** begin **

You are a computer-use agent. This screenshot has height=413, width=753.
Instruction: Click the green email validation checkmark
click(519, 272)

** end **
** begin **

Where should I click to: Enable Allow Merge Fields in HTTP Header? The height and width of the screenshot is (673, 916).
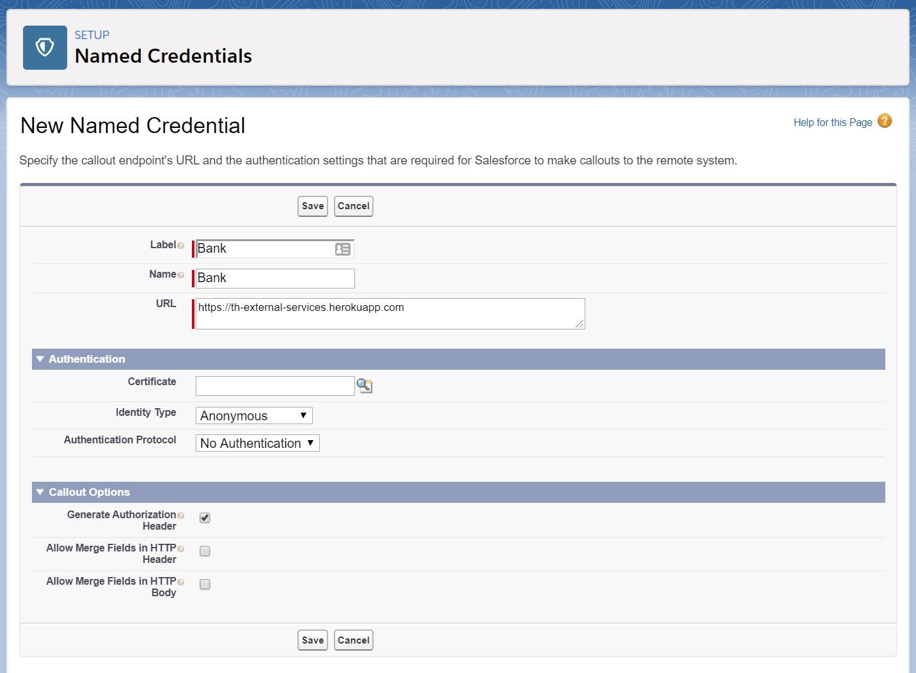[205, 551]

** end **

**Objective**
Format the rows from the line containing "You are a computer-use" through the line containing "click(519, 272)" as a two-column CSV with the columns instruction and action. Put each row's text and its answer in a quoted field of its own, with line breaks turned into spaces.

**Result for this exercise**
instruction,action
"You are a computer-use agent. This screenshot has height=413, width=753. Instruction: Click the green email validation checkmark","click(519, 272)"